Assignment.
The required output is a number: how many lines of the data below include the string "named".

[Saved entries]
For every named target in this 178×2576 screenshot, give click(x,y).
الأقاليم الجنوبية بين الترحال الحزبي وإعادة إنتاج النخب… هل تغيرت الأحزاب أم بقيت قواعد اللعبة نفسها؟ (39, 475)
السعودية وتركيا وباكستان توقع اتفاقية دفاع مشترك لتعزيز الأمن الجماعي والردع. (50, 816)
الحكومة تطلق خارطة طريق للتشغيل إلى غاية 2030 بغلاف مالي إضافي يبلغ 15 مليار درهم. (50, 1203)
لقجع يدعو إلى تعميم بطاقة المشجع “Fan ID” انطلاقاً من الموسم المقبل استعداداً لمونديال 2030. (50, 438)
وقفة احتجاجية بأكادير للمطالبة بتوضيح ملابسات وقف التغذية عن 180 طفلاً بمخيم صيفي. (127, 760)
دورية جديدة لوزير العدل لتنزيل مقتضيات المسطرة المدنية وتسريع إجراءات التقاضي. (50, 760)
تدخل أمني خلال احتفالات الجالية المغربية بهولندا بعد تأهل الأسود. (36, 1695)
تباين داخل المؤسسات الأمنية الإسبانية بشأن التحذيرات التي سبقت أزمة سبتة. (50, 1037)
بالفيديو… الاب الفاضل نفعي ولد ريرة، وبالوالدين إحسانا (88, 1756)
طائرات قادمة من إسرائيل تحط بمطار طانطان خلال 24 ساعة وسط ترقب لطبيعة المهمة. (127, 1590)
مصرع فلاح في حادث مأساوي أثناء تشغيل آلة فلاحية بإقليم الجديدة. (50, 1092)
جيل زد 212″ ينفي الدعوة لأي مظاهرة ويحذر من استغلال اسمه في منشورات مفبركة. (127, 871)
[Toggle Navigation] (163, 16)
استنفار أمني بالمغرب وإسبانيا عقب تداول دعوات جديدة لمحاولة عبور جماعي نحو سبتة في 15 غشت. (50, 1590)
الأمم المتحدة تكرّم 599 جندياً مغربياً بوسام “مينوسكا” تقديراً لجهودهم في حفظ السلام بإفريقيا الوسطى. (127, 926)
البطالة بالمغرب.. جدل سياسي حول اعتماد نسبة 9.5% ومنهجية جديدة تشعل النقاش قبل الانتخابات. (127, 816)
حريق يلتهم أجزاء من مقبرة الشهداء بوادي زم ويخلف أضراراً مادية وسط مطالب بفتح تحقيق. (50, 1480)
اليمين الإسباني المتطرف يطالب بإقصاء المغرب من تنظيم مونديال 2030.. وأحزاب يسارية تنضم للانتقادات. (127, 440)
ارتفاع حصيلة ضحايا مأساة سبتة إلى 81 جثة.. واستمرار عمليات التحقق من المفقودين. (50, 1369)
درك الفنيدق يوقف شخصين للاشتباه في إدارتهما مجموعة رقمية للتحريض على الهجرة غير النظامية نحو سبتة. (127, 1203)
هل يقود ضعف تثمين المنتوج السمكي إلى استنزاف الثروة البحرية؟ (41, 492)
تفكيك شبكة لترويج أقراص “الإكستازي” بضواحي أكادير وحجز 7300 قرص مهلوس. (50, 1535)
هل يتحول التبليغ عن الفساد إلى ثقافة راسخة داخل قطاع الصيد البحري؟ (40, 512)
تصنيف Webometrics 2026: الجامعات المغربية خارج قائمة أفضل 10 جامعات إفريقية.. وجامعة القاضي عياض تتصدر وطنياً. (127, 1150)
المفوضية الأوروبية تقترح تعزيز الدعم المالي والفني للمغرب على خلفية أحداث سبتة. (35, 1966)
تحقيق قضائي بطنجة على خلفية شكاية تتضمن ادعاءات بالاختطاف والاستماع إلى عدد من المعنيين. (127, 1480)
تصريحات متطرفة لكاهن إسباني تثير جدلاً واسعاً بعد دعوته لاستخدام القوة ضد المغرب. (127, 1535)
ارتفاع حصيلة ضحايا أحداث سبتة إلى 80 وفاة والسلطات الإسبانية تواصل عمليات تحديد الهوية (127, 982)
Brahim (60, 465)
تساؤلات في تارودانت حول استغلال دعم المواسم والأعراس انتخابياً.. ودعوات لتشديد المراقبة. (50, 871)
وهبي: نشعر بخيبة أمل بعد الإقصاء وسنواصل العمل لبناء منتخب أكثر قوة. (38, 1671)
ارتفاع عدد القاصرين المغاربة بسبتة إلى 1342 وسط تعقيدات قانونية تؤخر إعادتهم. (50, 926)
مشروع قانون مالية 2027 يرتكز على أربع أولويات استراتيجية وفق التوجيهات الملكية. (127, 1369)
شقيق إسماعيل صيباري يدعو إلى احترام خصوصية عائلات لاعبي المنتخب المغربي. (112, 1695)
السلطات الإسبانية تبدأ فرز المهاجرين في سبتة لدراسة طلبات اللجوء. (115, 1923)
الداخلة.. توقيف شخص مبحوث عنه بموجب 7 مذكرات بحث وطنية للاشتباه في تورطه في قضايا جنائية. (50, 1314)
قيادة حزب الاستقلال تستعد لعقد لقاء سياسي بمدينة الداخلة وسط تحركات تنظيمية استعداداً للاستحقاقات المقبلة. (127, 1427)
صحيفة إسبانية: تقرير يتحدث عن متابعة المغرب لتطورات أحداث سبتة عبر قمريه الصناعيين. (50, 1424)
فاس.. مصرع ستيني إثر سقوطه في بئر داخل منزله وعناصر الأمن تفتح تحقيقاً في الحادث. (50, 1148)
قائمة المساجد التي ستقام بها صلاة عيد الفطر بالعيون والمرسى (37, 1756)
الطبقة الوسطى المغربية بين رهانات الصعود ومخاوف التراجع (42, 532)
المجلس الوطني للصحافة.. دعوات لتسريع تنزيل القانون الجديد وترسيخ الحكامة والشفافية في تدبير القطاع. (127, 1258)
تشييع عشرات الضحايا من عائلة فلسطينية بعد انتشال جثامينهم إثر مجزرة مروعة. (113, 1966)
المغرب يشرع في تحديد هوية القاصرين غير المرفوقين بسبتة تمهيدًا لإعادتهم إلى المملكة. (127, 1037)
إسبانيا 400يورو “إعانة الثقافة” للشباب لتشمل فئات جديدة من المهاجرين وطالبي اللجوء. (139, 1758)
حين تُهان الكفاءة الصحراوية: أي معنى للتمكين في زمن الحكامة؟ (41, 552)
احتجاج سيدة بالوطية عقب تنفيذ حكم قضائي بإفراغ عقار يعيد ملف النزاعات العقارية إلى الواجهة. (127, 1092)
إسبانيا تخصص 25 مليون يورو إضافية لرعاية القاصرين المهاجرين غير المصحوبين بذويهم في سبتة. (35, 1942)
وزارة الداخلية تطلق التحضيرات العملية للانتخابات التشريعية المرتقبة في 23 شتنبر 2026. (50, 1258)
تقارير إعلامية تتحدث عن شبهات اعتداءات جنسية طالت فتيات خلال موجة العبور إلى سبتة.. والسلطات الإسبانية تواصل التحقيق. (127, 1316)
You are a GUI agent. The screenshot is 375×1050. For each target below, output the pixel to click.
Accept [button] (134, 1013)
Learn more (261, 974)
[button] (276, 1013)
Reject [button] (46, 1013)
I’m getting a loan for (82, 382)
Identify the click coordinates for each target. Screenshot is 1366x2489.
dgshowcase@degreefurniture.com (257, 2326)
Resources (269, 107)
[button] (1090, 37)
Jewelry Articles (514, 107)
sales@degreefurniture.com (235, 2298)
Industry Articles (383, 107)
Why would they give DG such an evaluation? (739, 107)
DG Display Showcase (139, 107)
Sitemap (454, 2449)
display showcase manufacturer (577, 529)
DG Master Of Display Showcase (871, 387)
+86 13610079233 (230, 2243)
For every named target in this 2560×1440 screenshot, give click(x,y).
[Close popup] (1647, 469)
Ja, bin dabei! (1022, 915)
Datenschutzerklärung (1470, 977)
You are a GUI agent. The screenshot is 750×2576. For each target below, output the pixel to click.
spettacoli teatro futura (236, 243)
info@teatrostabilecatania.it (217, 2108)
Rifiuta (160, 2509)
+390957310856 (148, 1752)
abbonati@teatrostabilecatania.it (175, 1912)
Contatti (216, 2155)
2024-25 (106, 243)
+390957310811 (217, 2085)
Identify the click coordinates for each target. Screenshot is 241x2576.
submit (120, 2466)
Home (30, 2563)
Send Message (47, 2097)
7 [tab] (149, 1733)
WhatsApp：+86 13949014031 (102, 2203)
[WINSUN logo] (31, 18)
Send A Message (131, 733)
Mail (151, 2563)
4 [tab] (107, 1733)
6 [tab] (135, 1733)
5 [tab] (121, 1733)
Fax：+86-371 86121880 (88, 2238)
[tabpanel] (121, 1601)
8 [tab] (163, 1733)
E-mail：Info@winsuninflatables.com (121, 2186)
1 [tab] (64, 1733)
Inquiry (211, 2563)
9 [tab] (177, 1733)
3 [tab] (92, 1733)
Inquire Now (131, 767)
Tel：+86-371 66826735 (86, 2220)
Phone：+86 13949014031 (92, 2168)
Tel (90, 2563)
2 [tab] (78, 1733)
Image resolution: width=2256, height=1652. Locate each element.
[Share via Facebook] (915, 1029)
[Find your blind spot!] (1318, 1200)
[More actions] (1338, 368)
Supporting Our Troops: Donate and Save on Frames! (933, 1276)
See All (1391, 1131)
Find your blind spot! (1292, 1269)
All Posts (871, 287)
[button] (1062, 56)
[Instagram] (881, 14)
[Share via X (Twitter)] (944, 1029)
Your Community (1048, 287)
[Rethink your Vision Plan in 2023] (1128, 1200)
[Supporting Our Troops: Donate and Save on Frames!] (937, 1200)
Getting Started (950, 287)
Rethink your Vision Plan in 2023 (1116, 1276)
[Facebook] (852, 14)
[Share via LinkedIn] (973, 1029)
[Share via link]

Output for this exercise.
2